MLA Encyclopedia Citation
How to cite an encyclopedia/dictionary entry in a bibliography using MLA
The most basic entry for an encyclopedia/dictionary consists of the author name(s), article title, encyclopedia/dictionary name, year published, and medium.
Last Name, First Name. “Article title.” Encyclopedia/Dictionary name. Year Published. Medium.
Smith, John. “Internet.” Encyclopedia Britannica. 2009. Print.
The first author’s name should be reversed, with a comma after the last name and a period after the first name (or any middle name). The name should not be abbreviated and should be written exactly as it appears in the encyclopedia/dictionary. Titles and affiliations associated with the author should generally be omitted. A suffix, such as a roman numeral or Jr./Sr. should appear after the author’s given name, preceded by a comma.
For a page with two or more authors, list them in order as they appear in the encyclopedia/dictionary. Only the first author’s name should be reversed, while the others are written in normal order. Separate author names by a comma, and place the word “and” before the last author’s name. For articles with three or more authors, you may either include each author in the citation or only include the first author, followed by the abbreviation “et al.”
Smith, John, Jane Doe, and Bob Anderson. “Internet.” Encyclopedia Britannica. 2009. Print.
Smith, John, et al. “Internet.” Encyclopedia Britannica. 2009. Print.
The full article title should be placed within quotations. Unless there is puncutation that ends the article title, place a period after the title within the quotations. After the article title, include the encyclopedia/dictionary name and italicize it, followed by a period. If an edition is stated, cite it after the encyclopedia/dictionary name, followed by the abbreviation “ed.” Conclude the citation with the year of publication and a period.
Smith, John. “Internet.” Encyclopedia Britannica. 8th ed. 2009. Print.
If there are no authors for the article, begin the citation with the article title instead.
“Internet.” Encyclopedia Britannica. 8th ed. 2009. Print.
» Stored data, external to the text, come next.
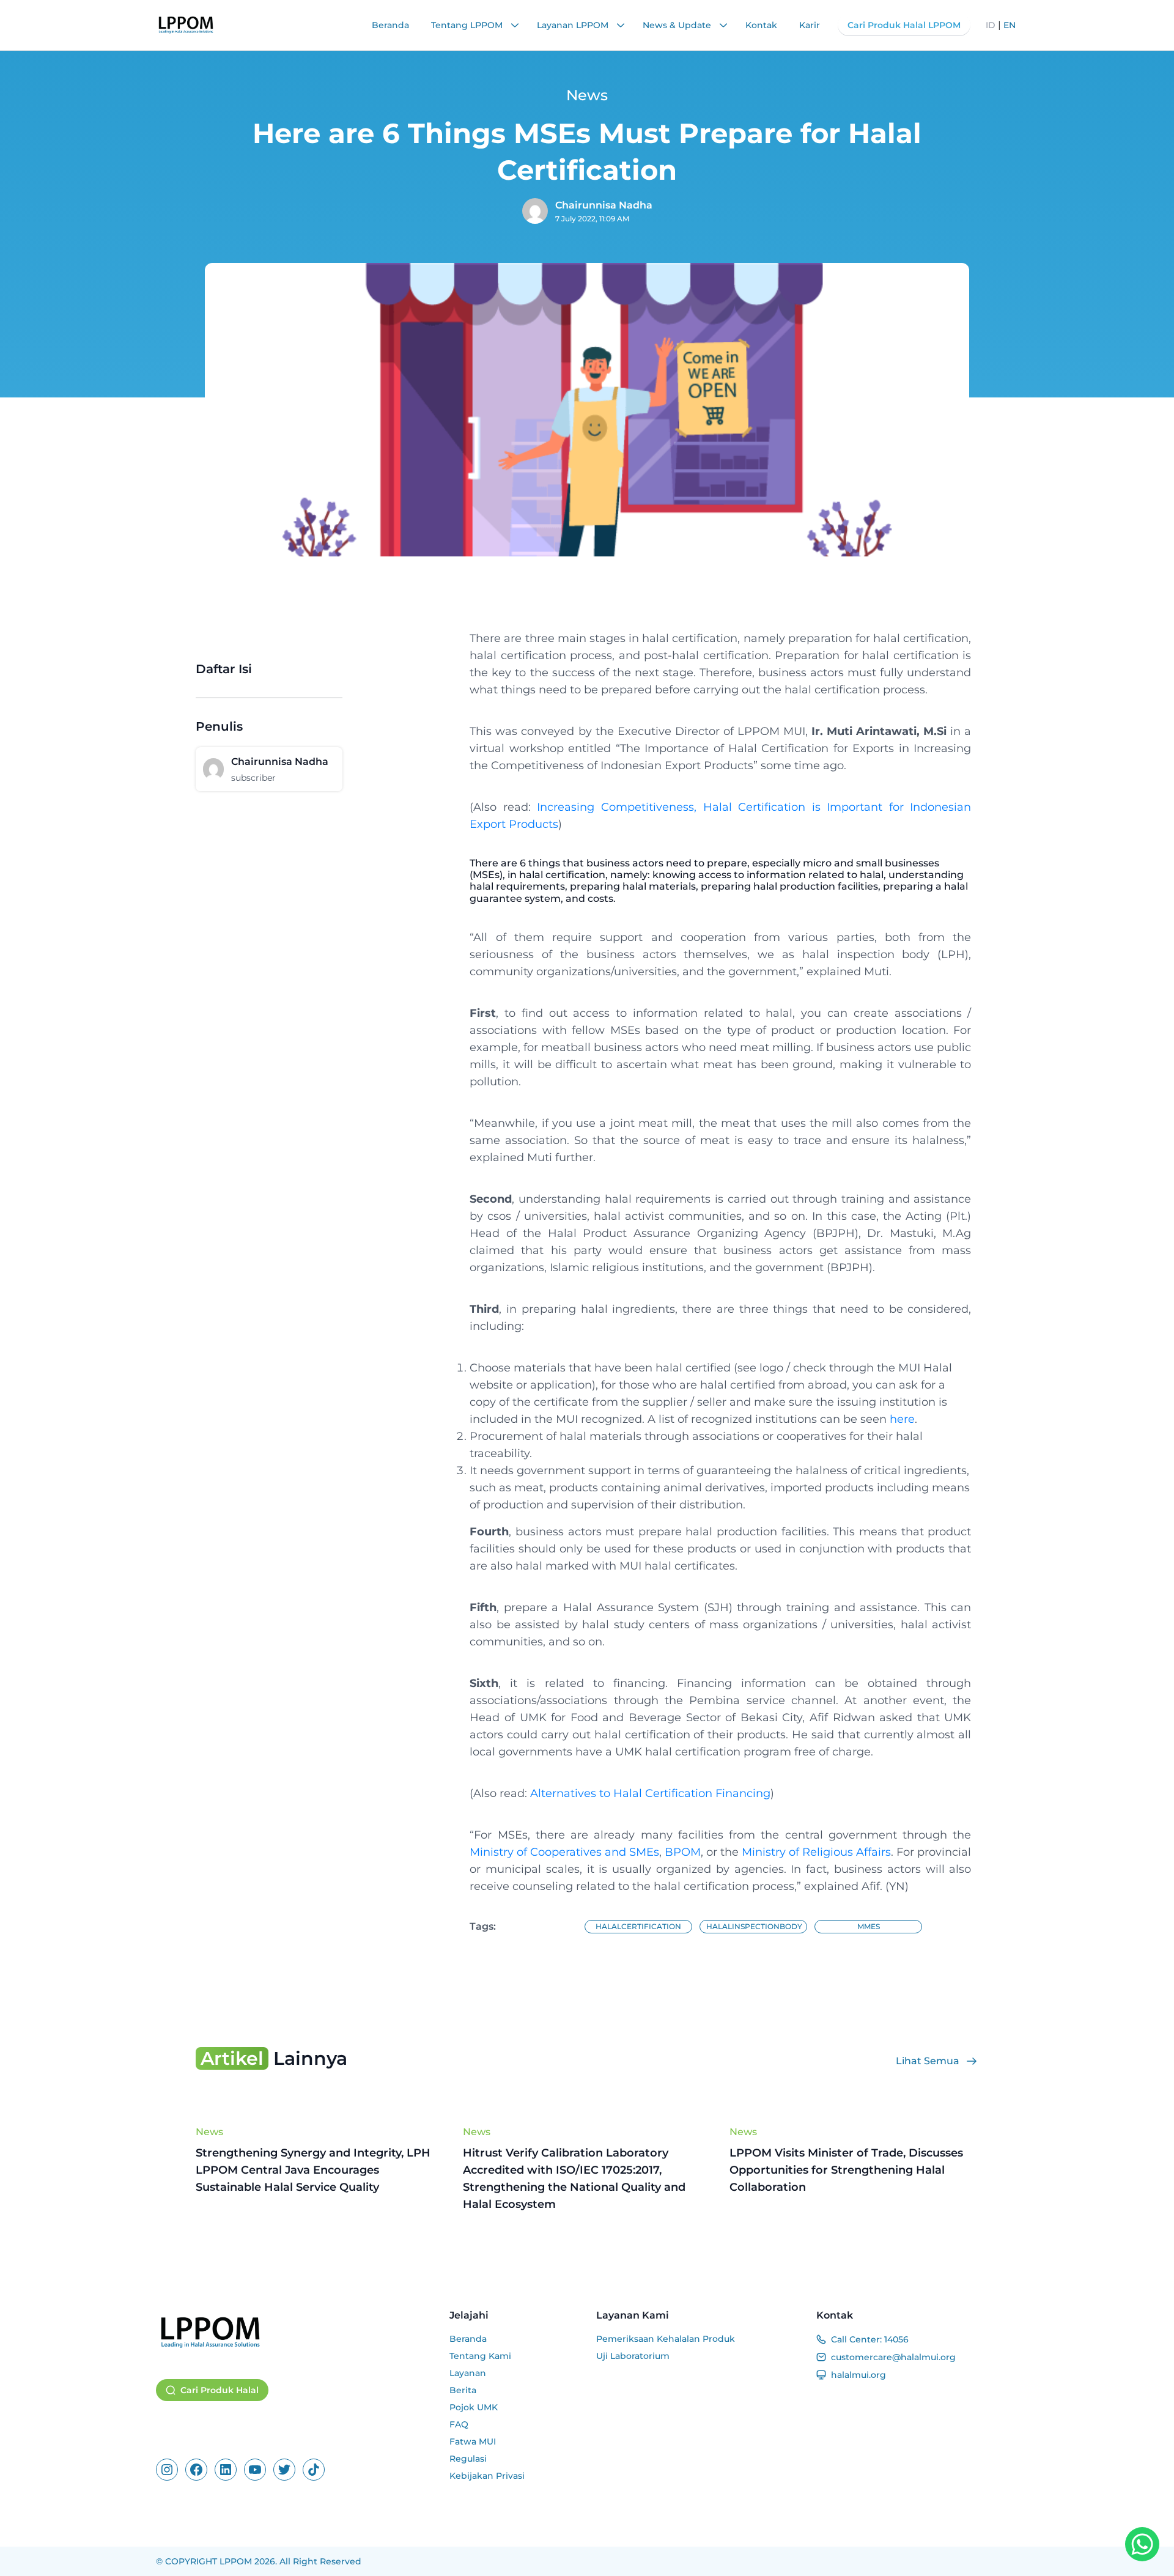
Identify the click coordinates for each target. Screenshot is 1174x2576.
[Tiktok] (314, 2470)
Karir (809, 25)
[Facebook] (196, 2470)
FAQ (458, 2424)
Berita (462, 2390)
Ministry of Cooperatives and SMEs (564, 1852)
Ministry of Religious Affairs (816, 1852)
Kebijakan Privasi (487, 2475)
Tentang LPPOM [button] (468, 25)
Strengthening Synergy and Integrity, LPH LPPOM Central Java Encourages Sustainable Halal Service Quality (313, 2170)
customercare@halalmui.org (893, 2357)
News (209, 2132)
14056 (896, 2339)
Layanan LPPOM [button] (574, 25)
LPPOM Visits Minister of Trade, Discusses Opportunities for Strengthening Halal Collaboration (846, 2170)
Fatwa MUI (472, 2441)
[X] (284, 2470)
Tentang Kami (480, 2355)
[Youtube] (255, 2470)
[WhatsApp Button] (1142, 2544)
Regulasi (468, 2458)
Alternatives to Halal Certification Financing (650, 1793)
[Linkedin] (226, 2470)
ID (990, 25)
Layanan (467, 2373)
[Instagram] (167, 2470)
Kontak (761, 25)
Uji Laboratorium (633, 2355)
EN (1009, 25)
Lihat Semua (927, 2061)
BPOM (683, 1852)
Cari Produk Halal (219, 2390)
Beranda (390, 25)
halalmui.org (858, 2374)
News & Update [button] (678, 25)
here (902, 1419)
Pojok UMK (473, 2407)
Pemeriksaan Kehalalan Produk (665, 2338)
If the reference book is familiar and widely appears in new editions on a regular basis, do not give full publication information. If it is a less familiar reference book, especially one that only had one edition, give full publication information, including the city of publication and the publisher name.
Smith, John. “BibMe.” Web Application Encyclopedia. Pittsburgh: Scholastic, 2009. Print.
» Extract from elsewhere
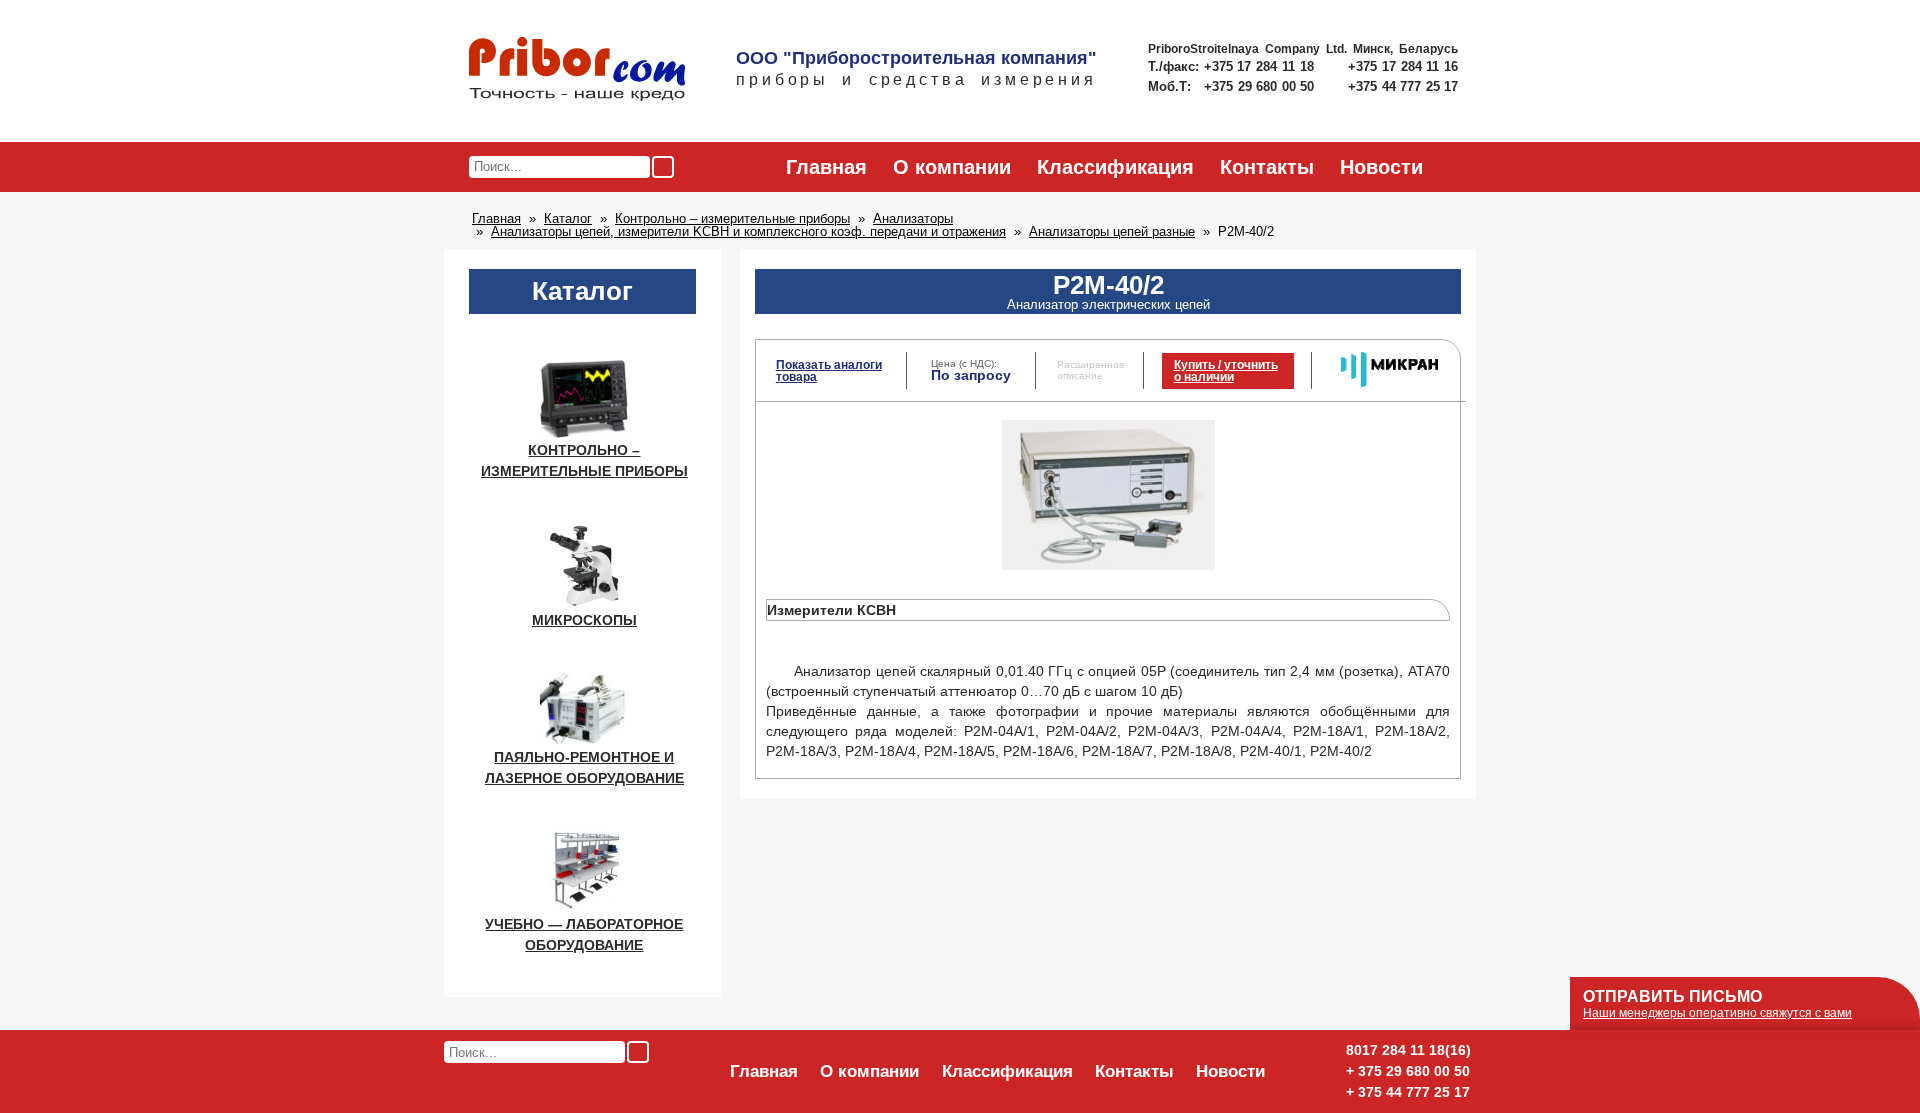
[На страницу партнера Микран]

If the encyclopedia/dictionary arranges articles alphabetically, do not cite the page number(s) or number of volumes. If articles are not arranged alphabetically, you may want to include page number(s) and/or volume number, which is preceded by the abbreviation “Vol.” The volume should be cited after the encyclopedia/dictionary name (or any edition), and before any publication information. After the publication year, include the page numbers on which the article appears, along with a period. Cite all inclusive page numbers – if the article spans pages that are not consecutive, cite only the first page, followed by a plus sign.
Smith, John. “BibMe.” Web Application Encyclopedia. 8th ed. Vol. 15. 2009. 21-33. Print.
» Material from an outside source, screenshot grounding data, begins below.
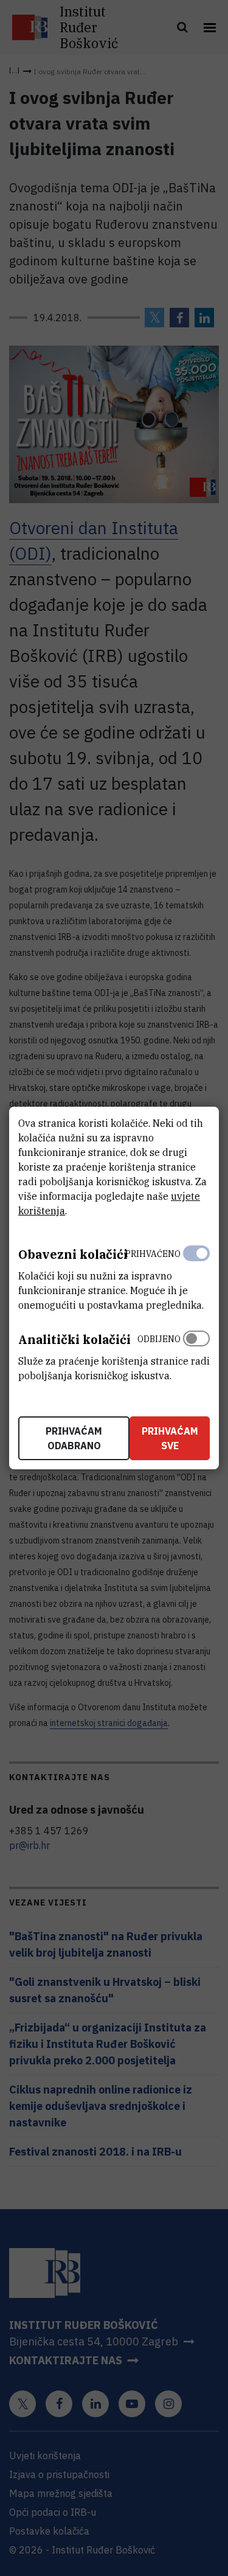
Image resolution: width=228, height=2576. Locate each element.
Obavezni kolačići (73, 1254)
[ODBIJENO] (196, 1354)
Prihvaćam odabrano (74, 1438)
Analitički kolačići (74, 1339)
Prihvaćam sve (170, 1438)
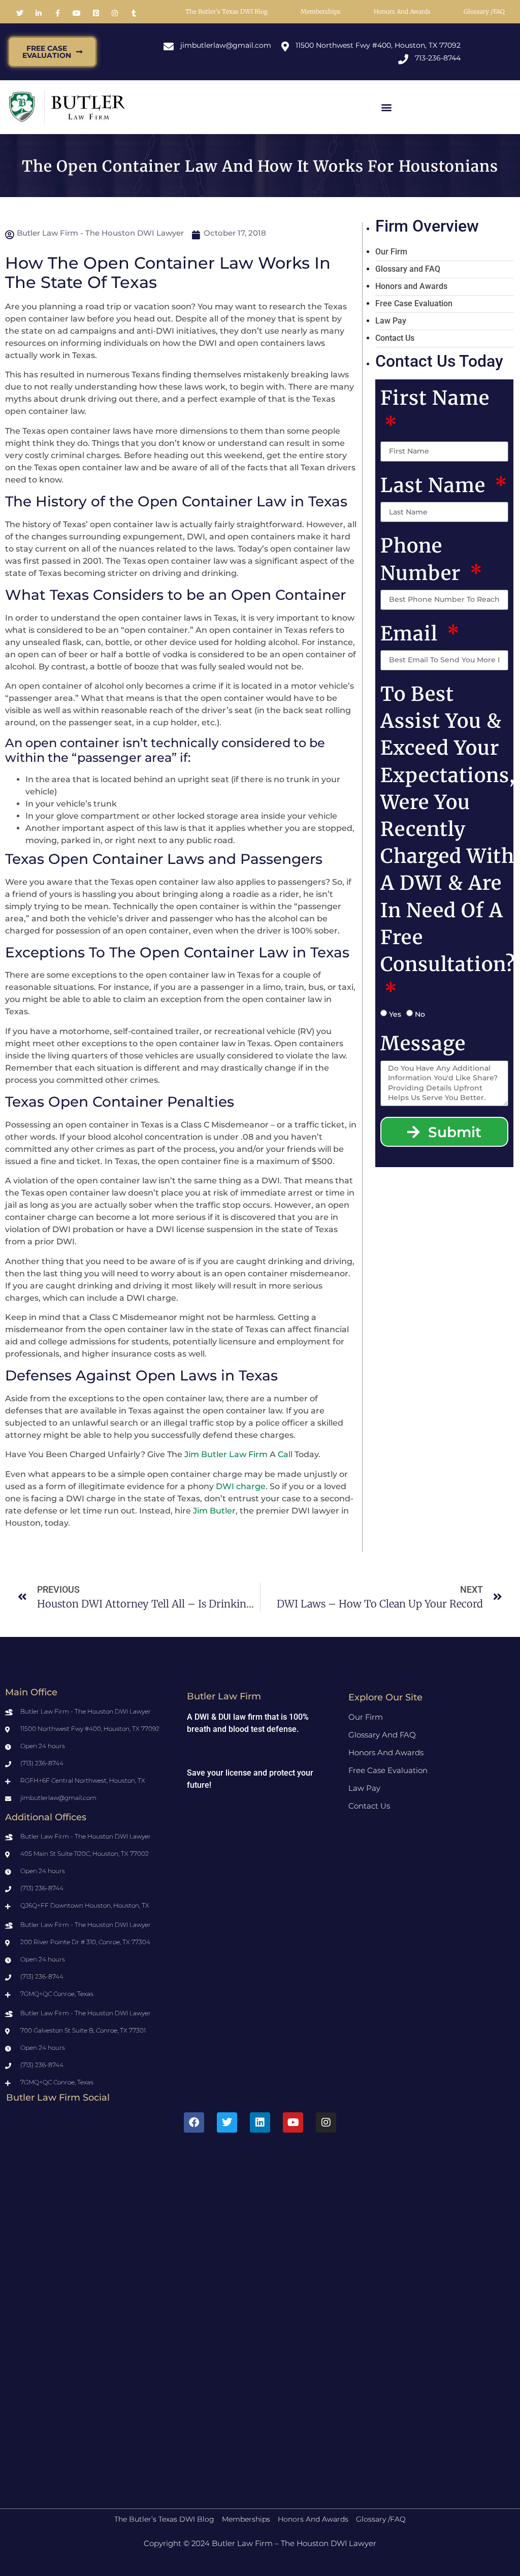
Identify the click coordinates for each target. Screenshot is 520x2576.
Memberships (321, 11)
Smith, John. “BibMe.” Web Application Encyclopedia. 8th ed. Vol. 15. 2009. 21+. Print.
Next cite the medium in which the article was published (e.g. Print, Web). If “Print” is the type of medium being cited, it should end the citation, along with a period. If “Web” is the medium, also include the website name and the date on which you accessed the article online. The website name should be italicized and placed before the medium, along with a period. The accessed date should follow the medium and be formatted using the international format of “day month year.” Follow the accessed date with a period.
Smith, John. “BibMe.” Web Application Encyclopedia. 8th ed. 2009. Web Application Encyclopedia ONLINE. Web. 21 Feb. 2009.
You may choose to include the web address of the page, but only when the reader needs the URL to access the page or otherwise required by your professor. Although MLA guidelines previously recommended including URLs in a bibliography entry, that is no longer the case. In general, URLs are subject to change and can become outdated, refer to a session in use, and be very long. Users are more likely to find an article now by searching titles or author names. If you choose to include a URL, place it after the date of access (and its subsequent period) by enclosing it in angle brackets. Place a period after the angle brackets.
Smith, John. “BibMe.” Web Application Encyclopedia. 8th ed. 2009. Web Application Encyclopedia ONLINE. Web. 21 Feb. 2009. <http://www.britannica.com/articles/id=2533>.
If you are citing a dictionary definition and need to specify a certain definition, place the abbreviation “Def.”, the definition number/letter, and a period between the entry title and the dictionary name.
“Scofflaw.” Def. 2. Webster’s English Dictionary. 5th ed. 2009. Print.